--- DATA UNDER STUDY ---

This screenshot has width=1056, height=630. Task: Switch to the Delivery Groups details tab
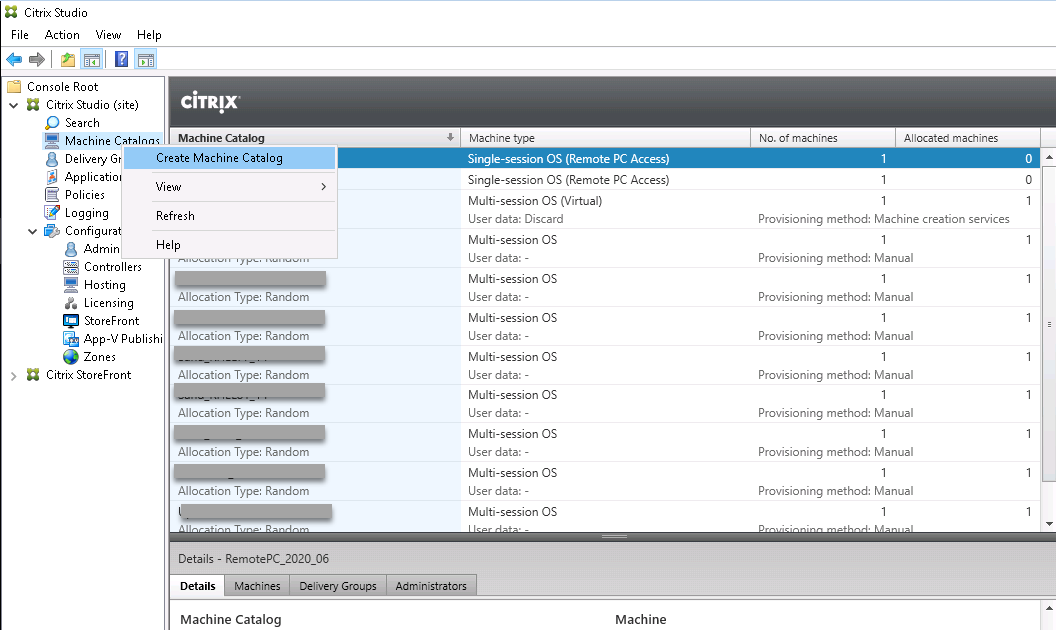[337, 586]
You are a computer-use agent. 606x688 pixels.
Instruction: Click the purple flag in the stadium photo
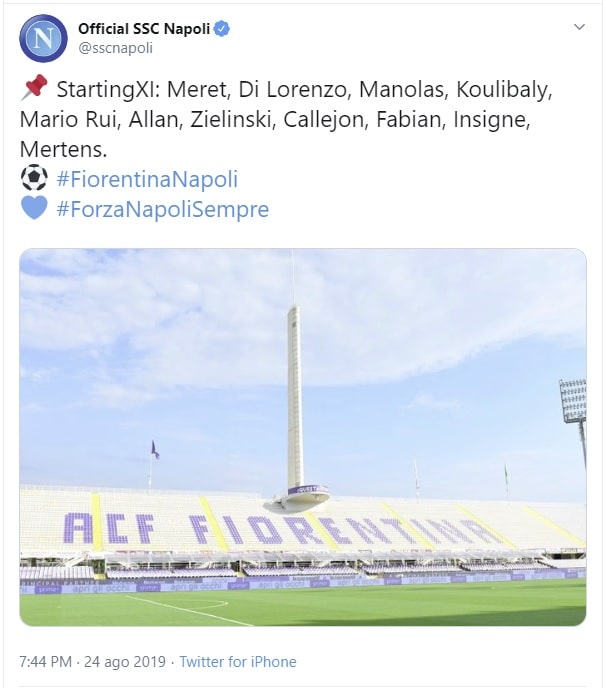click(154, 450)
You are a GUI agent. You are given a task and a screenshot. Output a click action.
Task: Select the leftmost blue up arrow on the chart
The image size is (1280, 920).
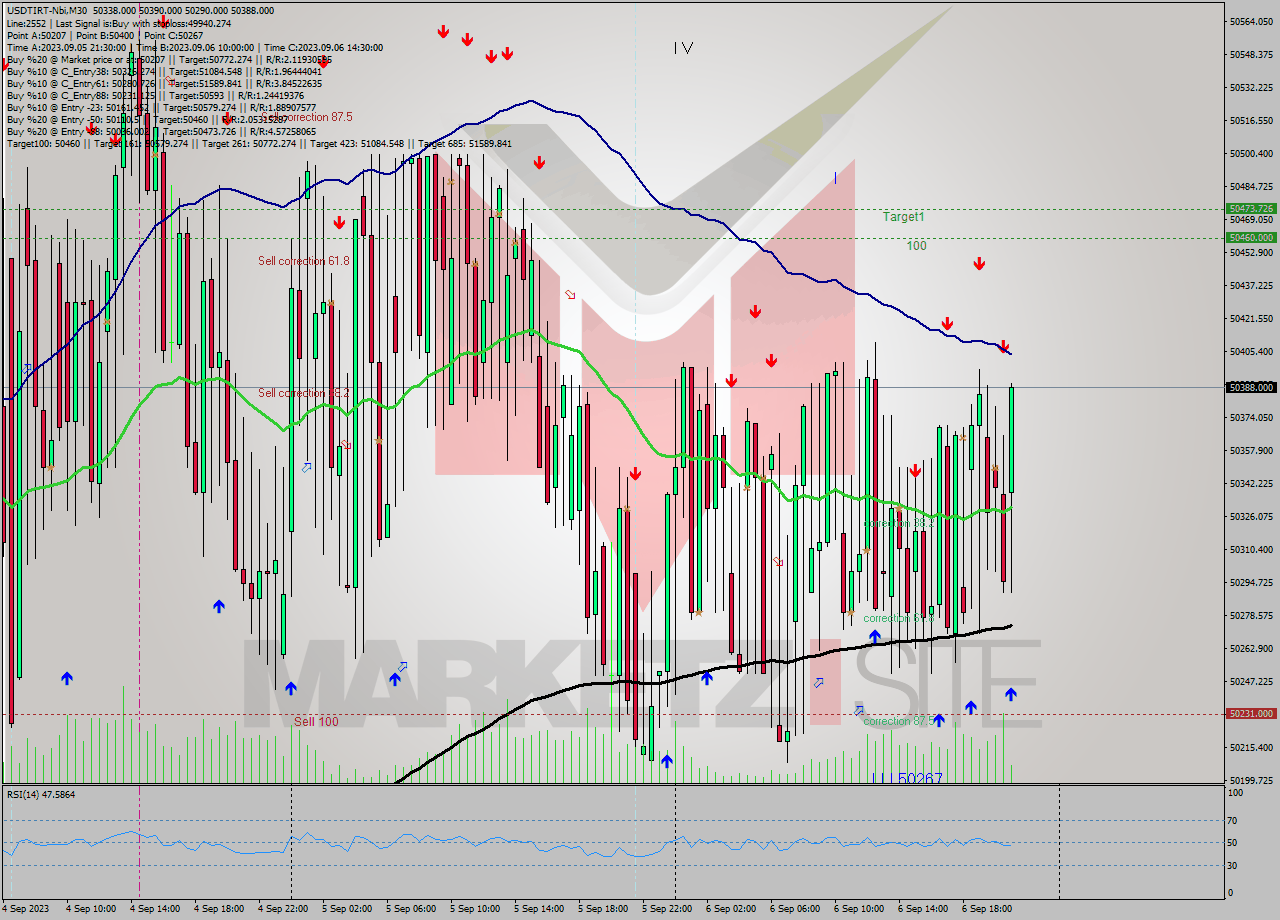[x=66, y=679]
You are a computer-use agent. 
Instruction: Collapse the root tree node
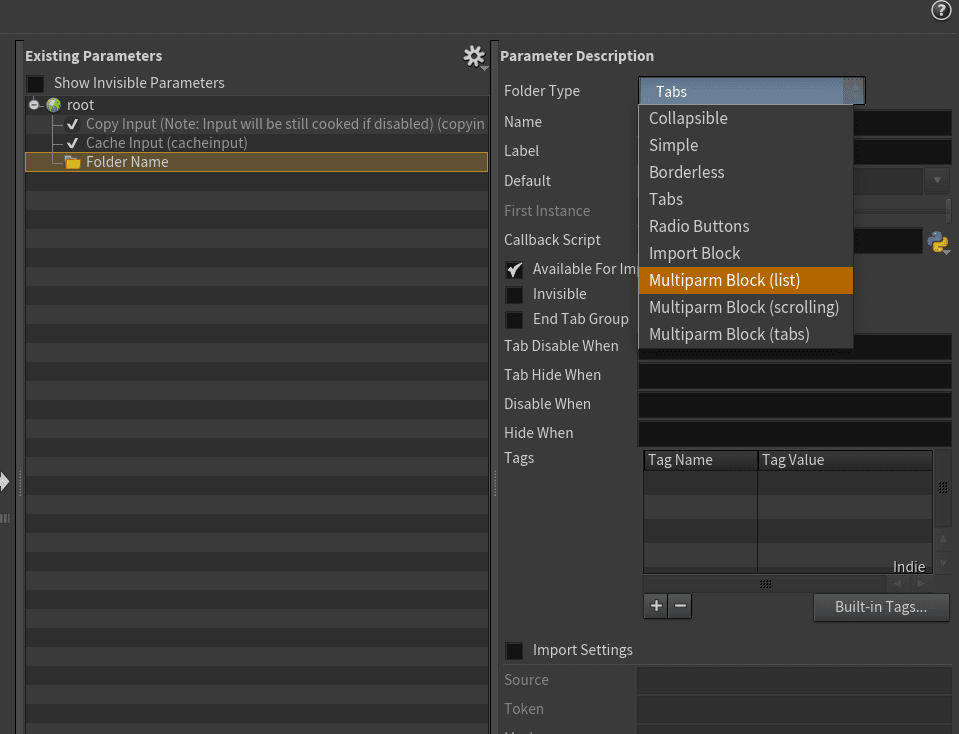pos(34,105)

---
--- DATA UNDER STUDY ---

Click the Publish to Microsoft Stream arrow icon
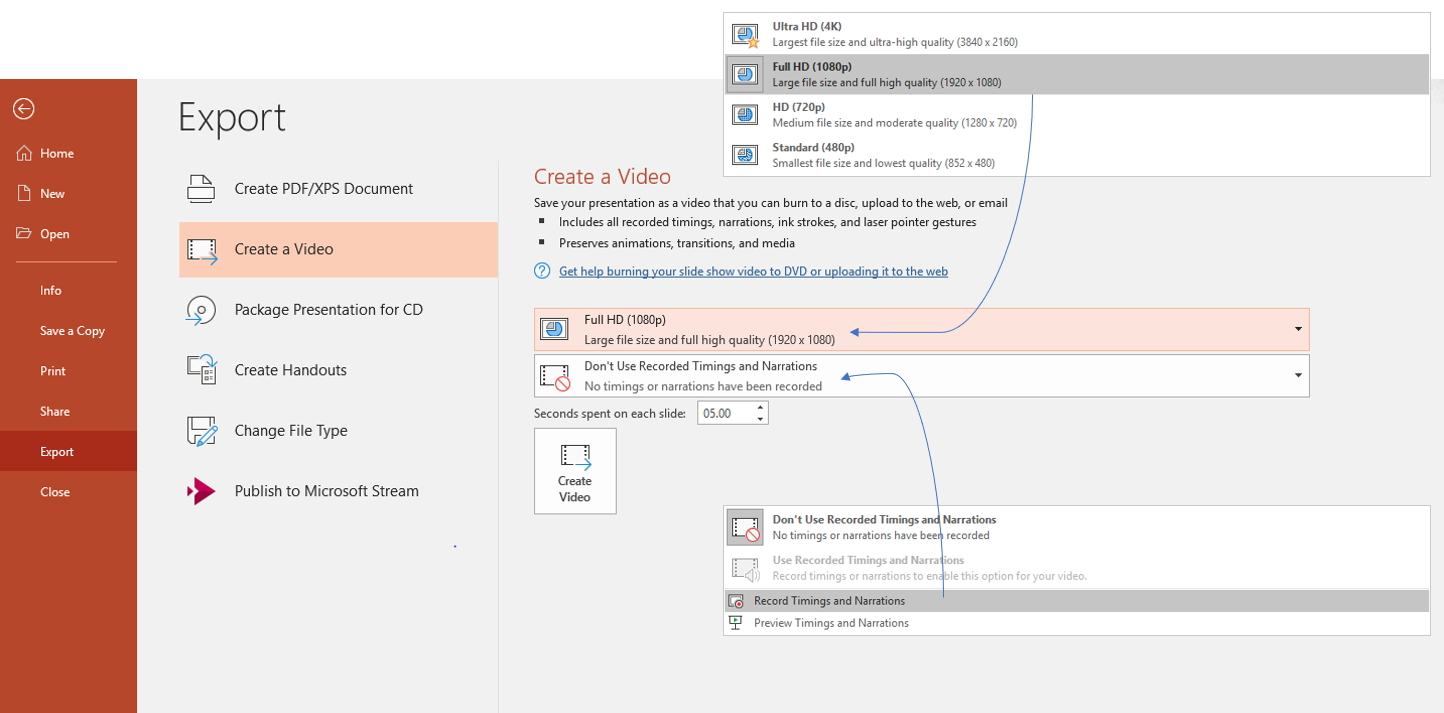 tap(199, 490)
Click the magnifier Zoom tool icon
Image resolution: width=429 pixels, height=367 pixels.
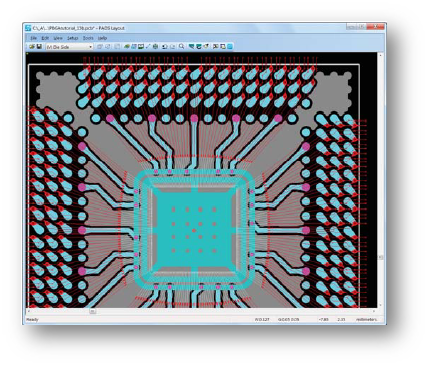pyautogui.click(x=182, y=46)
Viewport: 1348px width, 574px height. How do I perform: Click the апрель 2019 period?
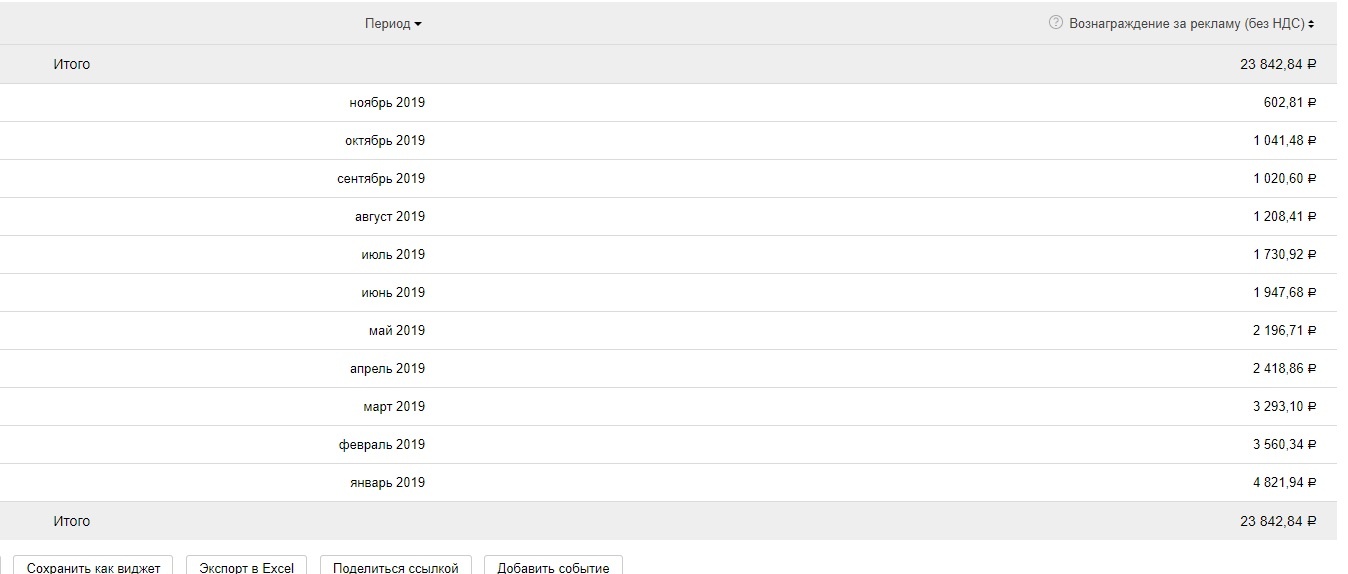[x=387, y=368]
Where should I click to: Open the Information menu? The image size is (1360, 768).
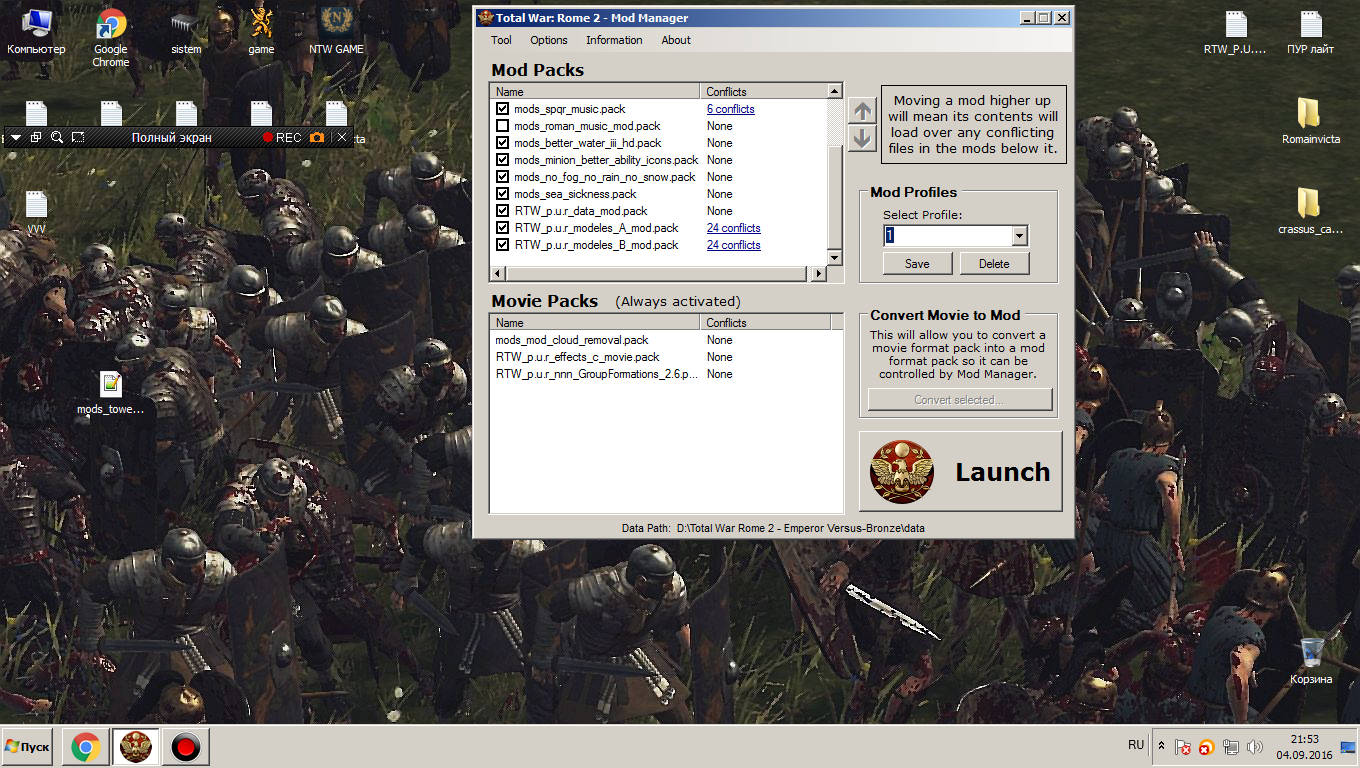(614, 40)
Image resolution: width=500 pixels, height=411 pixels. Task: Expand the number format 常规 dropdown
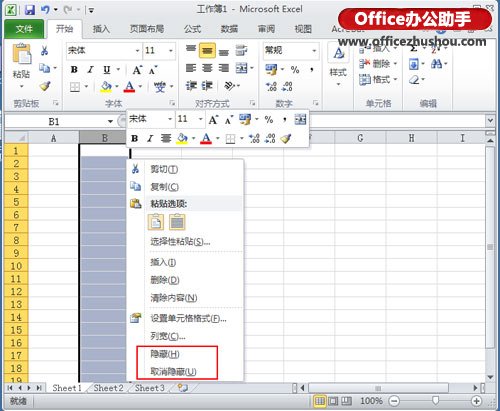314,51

---

TASK ITEM >> Show each line of the material holding "agent".

ANSWER AREA >>
You are a computer-use agent. 606x688 pixels.
You are a GUI agent. You are given a task and a screenshot. Output a click action.
You are a computer-use agent. 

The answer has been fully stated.